Forum Moderators: coopster
<?php
$dbh=mysql_connect("localhost", "my_username", "my_password") or die ('No can do!');
mysql_select_db ("my_databasename");
$query = "SELECT * FROM contacts";
while($i = mysql_fetch_array($query)){
echo $i[first];
echo $i[last];
echo $i[email];
}
?>
Get this error message:
Warning: mysql_fetch_array(): supplied argument is not a valid MySQL result resource in /home2/my_username/my_domain/my_databasename/test.php on line 6
what am I doing wrong?
You missed one crucial function in your script...mysql_query() [php.net].
You will need to add that function just before the while() loop.
$query = "SELECT * FROM contacts";
$result = mysql_query($query);
while($i = mysql_fetch_array($result)){
I fixed the problem. My database output is working just great.

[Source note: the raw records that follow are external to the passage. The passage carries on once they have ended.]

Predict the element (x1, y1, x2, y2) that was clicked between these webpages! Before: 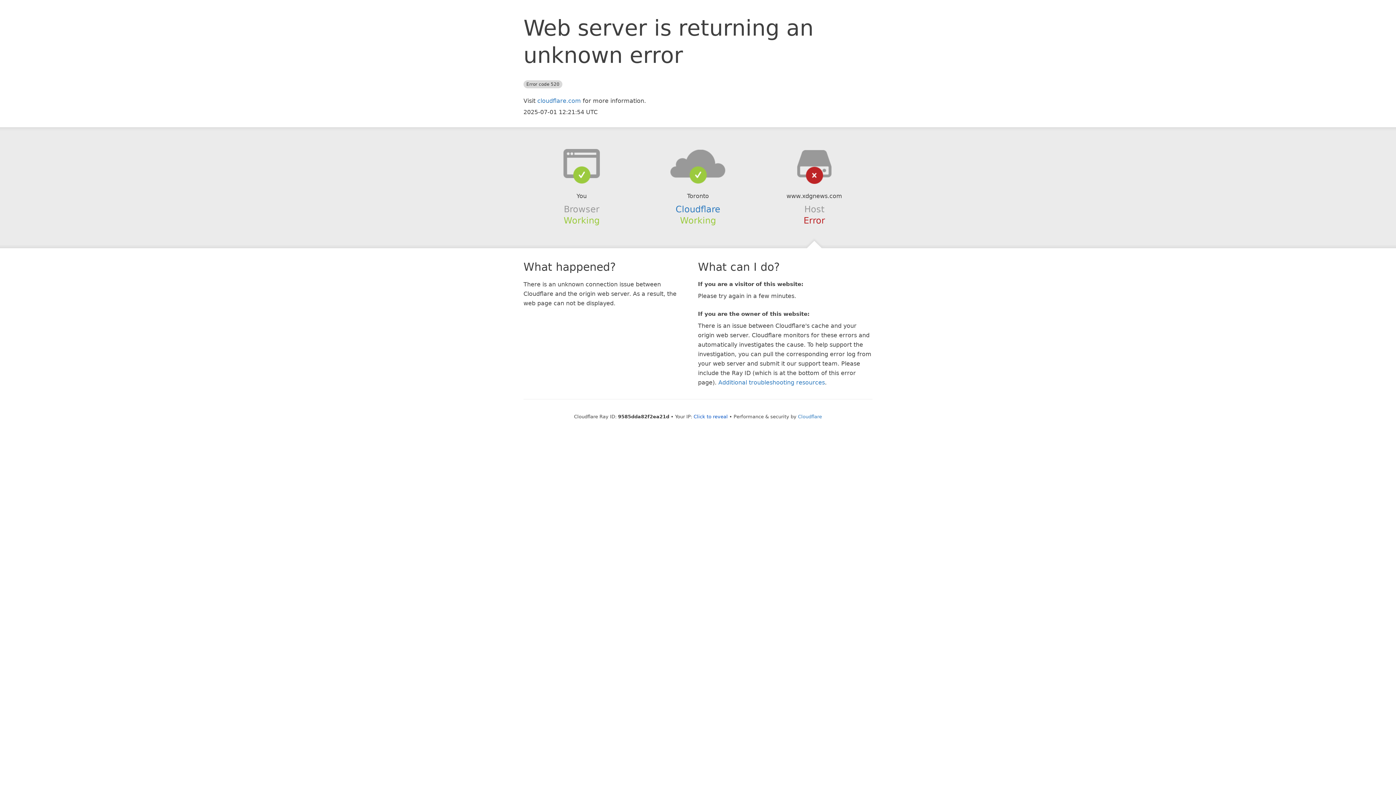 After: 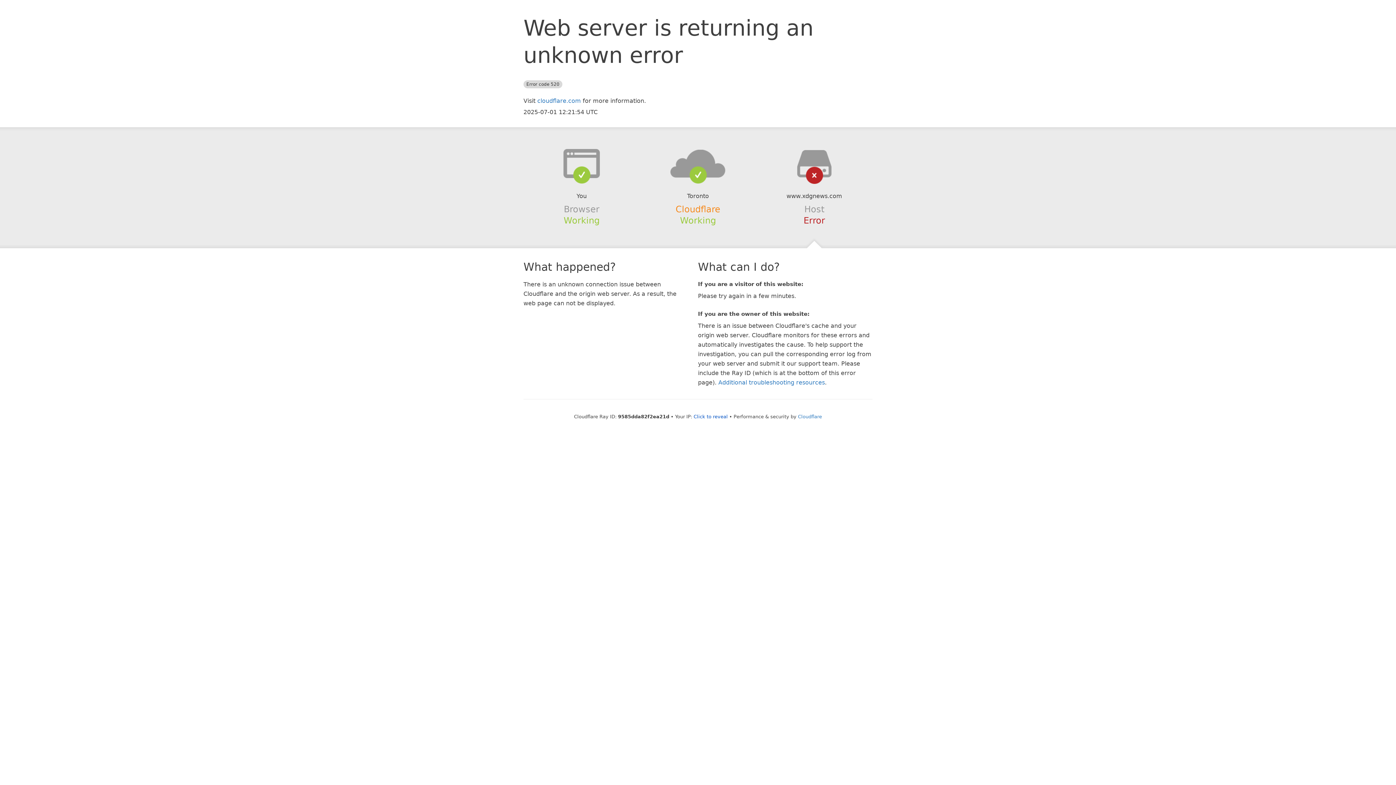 Action: bbox: (675, 204, 720, 214) label: Cloudflare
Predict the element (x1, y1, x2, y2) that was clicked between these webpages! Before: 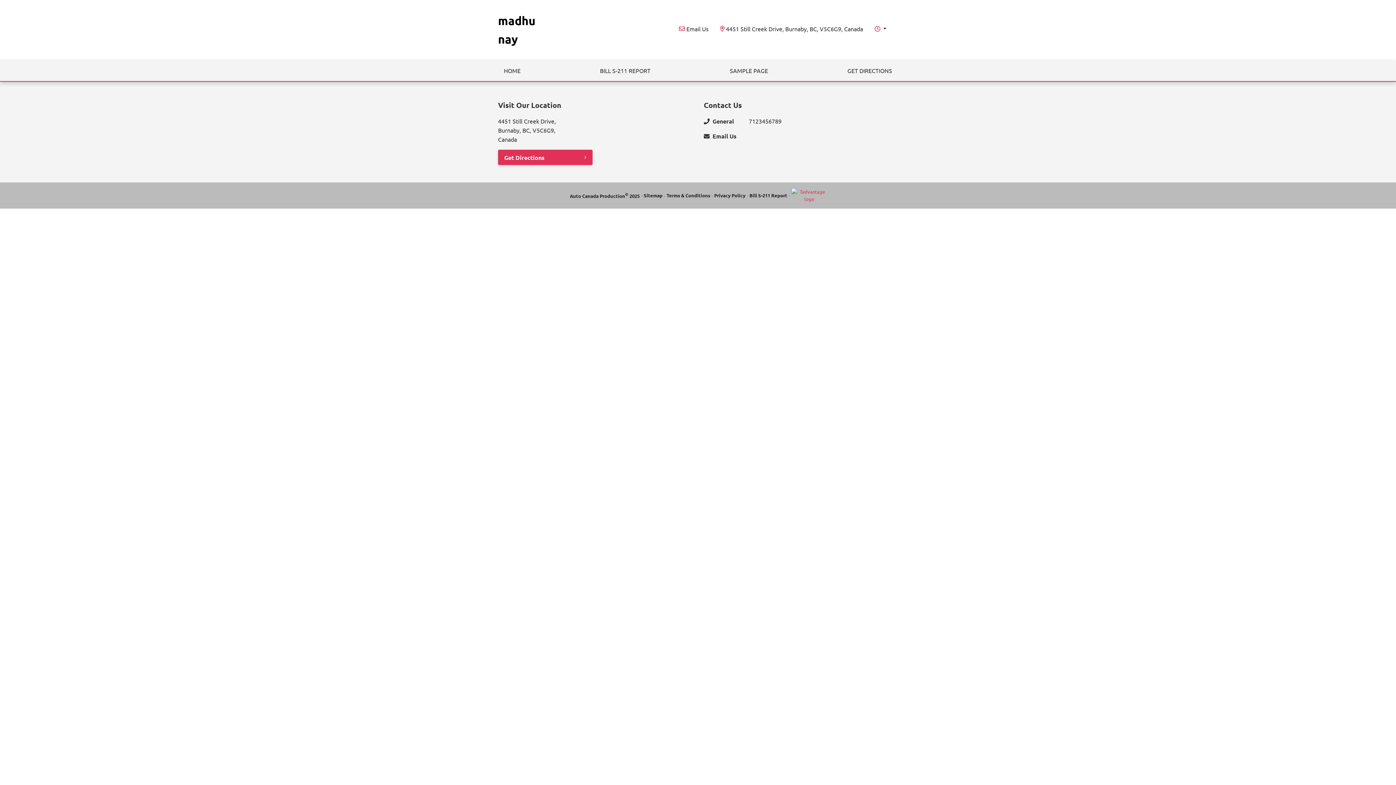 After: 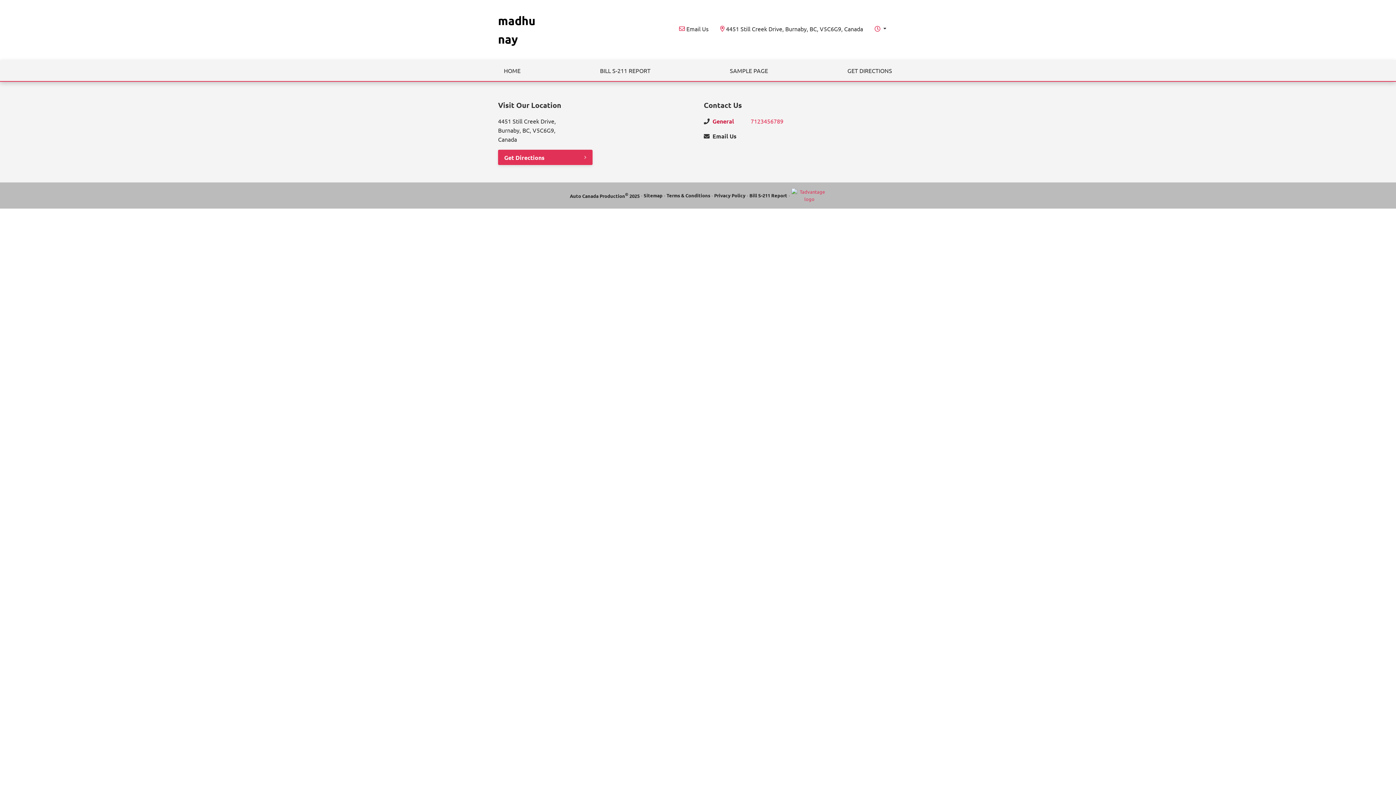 Action: bbox: (712, 116, 834, 125) label: General
7123456789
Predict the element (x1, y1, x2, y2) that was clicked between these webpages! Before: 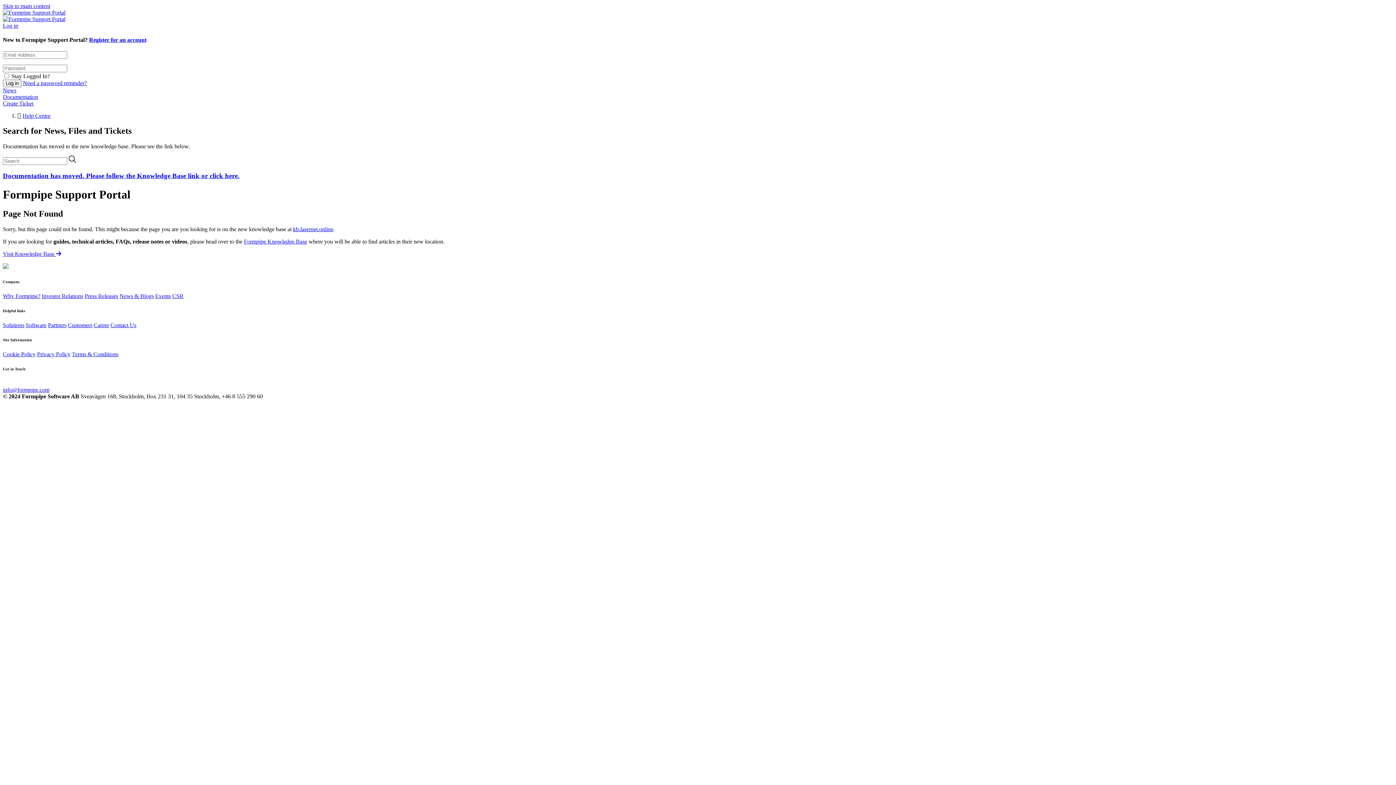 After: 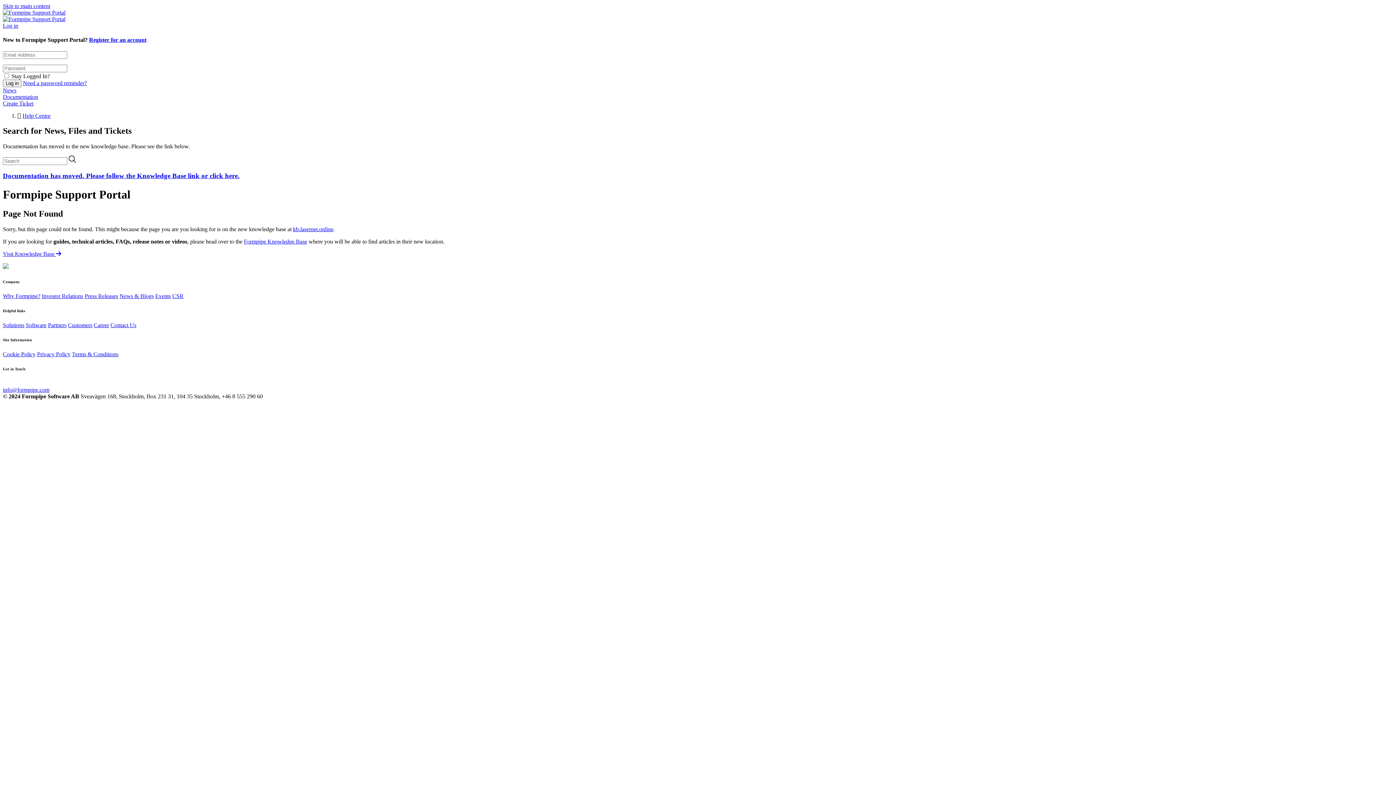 Action: bbox: (172, 293, 183, 299) label: CSR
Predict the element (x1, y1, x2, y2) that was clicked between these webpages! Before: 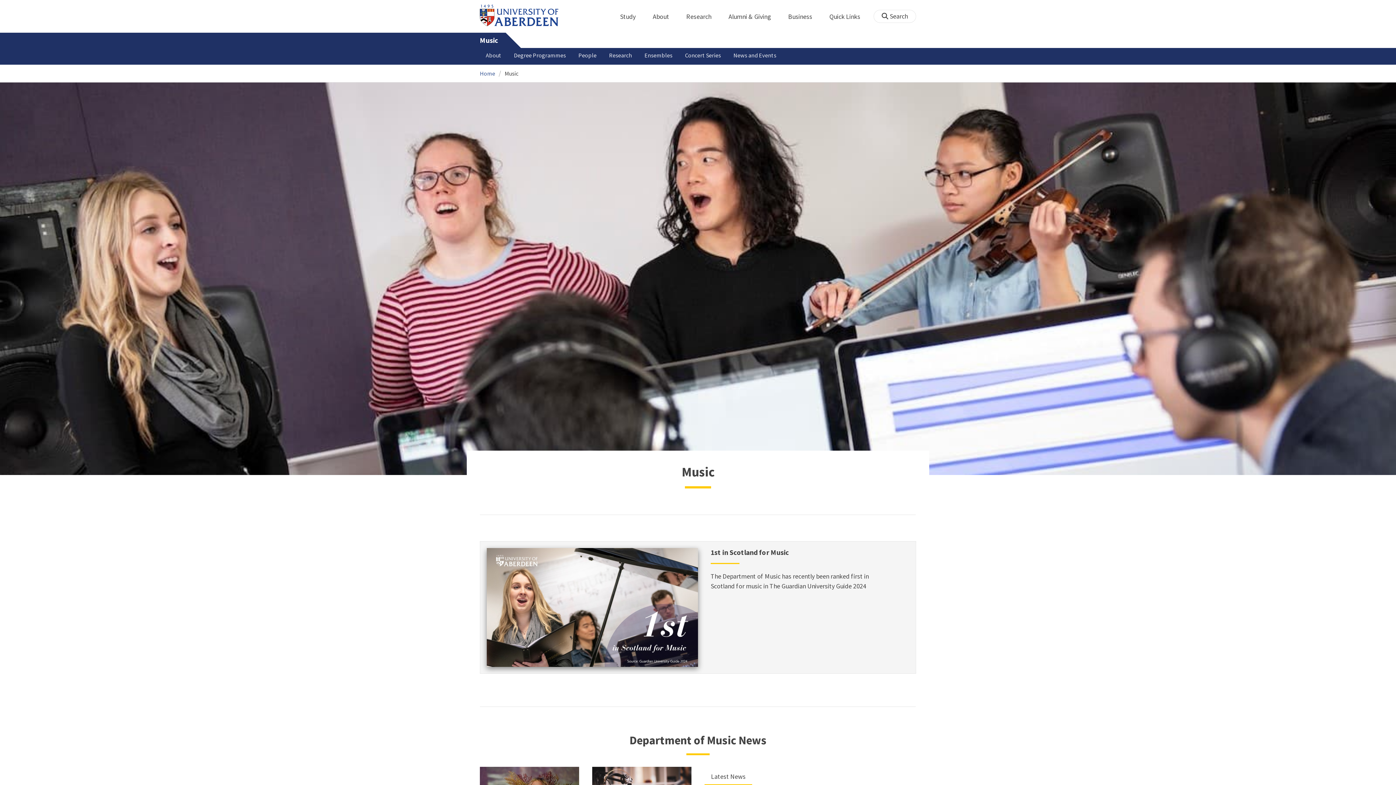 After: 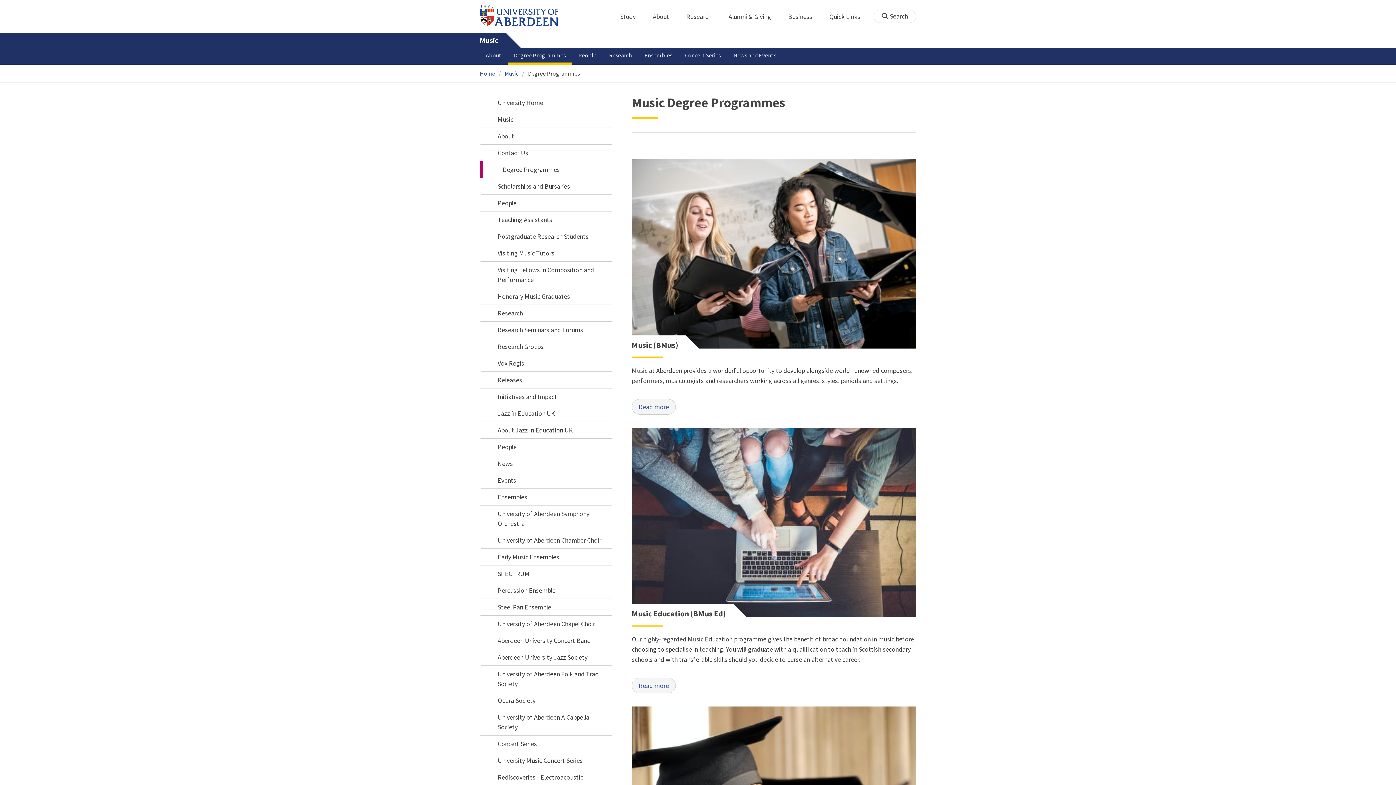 Action: bbox: (508, 48, 571, 64) label: Degree Programmes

However, I cant get around one problem: there are about 2600 rows in my database - all get sent to the output as a continous table. How do I make the output say 30 rows and then a button/link to display the next 30 and so on...
on page 1 your query will be - SELECT * FROM contacts limit 0,30
on page 2 your query will be - SELECT * FROM contacts limit 30,30
on page 3 your query will be - SELECT * FROM contacts limit 60,30
...
.. and so on :)
Hope that helps.
Saurabh.
should I post my script so you can tell me where to insert this pagination script?
To calculate the no. of pages just divide the total number of rows in the table by 30. If you get returned a fraction, "round-up" i.e. if you get 50.12, no. of pages become 51.
previous_page = current_page - 1 (unless current_page is one)
next_page = current_page + 1 (unless current_page is last page)
Just some pointers ;-)
Saurabh.